Go on stage and tell jokes: two Jordanians in Amman have challenged themselves to teach their compatriots to laugh again, mired in daily economic difficulties.
Since establishing the Amman Comedy Club (ACC) in 2019, Moeen Masoud and Yazan Abou al-Rous have enabled 140 people to be “trained” in laughter during free workshops lasting three to four months.
Aged 18 to 40, lawyers, doctors but also students have learned to do improv, stand-up, comedy sketches or even to write satires.
“Comedy is a message and our message is to make people laugh,” says Masoud.
“If you come here and spend two hours laughing, forgetting all your troubles and worries, that means I’ve accomplished my mission.”
Jordan is going through deep economic difficulties, exacerbated by the Covid-19 pandemic.
According to the latest official statistics, dating from 2021, nearly 25% of the population is unemployed, a figure that rises to 50% among young people.

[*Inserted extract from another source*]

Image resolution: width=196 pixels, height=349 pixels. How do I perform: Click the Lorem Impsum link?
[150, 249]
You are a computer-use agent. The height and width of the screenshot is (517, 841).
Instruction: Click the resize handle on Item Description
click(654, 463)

The public debt is 43.1 billion euros, or 106% of the Gross Domestic Product, and the poverty rate is 24%, a record.
Comedy makes it possible to talk about these “worries” in another way, and under cover of joke the underlying criticisms can help “to grow and solve problems”, underlines Mr. Abou al-Rous.

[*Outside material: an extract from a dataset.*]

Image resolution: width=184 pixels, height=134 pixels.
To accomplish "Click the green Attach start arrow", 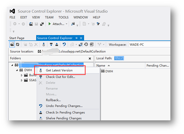I will [x=50, y=24].
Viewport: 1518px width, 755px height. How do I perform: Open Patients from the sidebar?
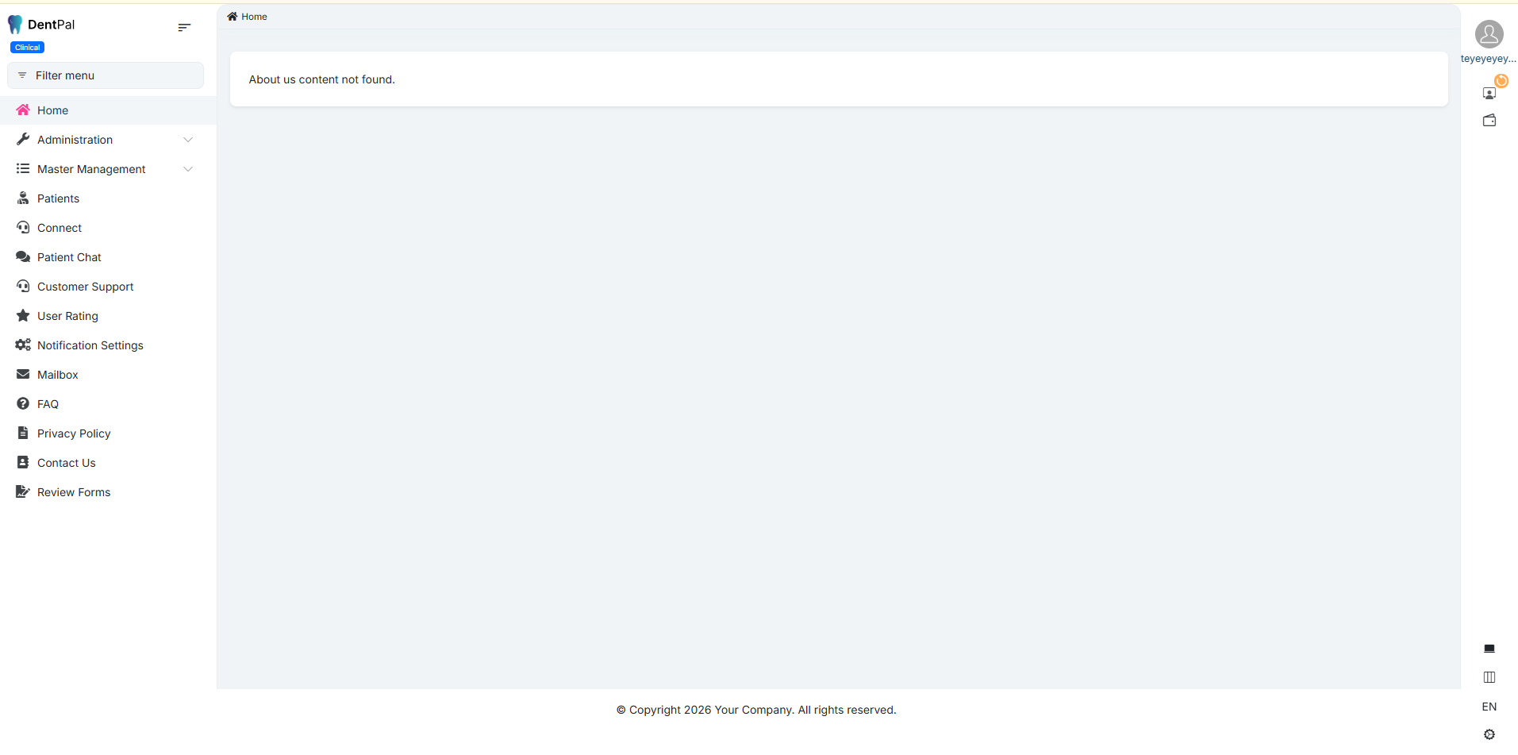pos(58,198)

The workshops take place with the support of the Jordanian government and aid from international foundations, such as the Konrad Adenauer Foundation, but also from foreign comedy clubs, like the famous The Second City, in Chicago.
“We have big ambitions (…) we want to tour the Arab world and beyond with Jordanian comedians,” says Masoud.
“According to prejudice, Jordanians are not laughing,” says Mr Abu al-Rous. “At ACC, we want to challenge that idea and prove it to the world that we love jokes and laughter.”
Among the “graduates” of the ACC, some now perform across the country to elicit giggles, even in the Syrian refugee camps, where the club organizes psychological support modules.
The best known of them is called Abdallah Sobeih. The 25-year-old unites hundreds of thousands on social media and has a weekly show in Amman.
The ACC workshops taught him “to pick topics that affect people’s lives, and how funny stories are constructed.”
On Instagram, his jokes “make his 340,000 subscribers forget their worries”, he hopes.
“We know that people are suffering (…) We try to bring them some relief,” said the comedian.
With two other former ACC workshops, Kamal Sailos and Youssef Bataineh, he continues to joke at the Al-Shams theater, in front of an audience of 350 people, mainly young women and men.
“Our country is the only one in the world for which, when you type its name on Google, the results show Michael Jordan”, legendary basketball player, launched Youssef Bataineh in front of a hilarious audience.
At the end of the show, the student Ahmed has a smile on his face. “People really forget the importance of laughter,” he says.
“What they do is give people the positive energy they desperately need.”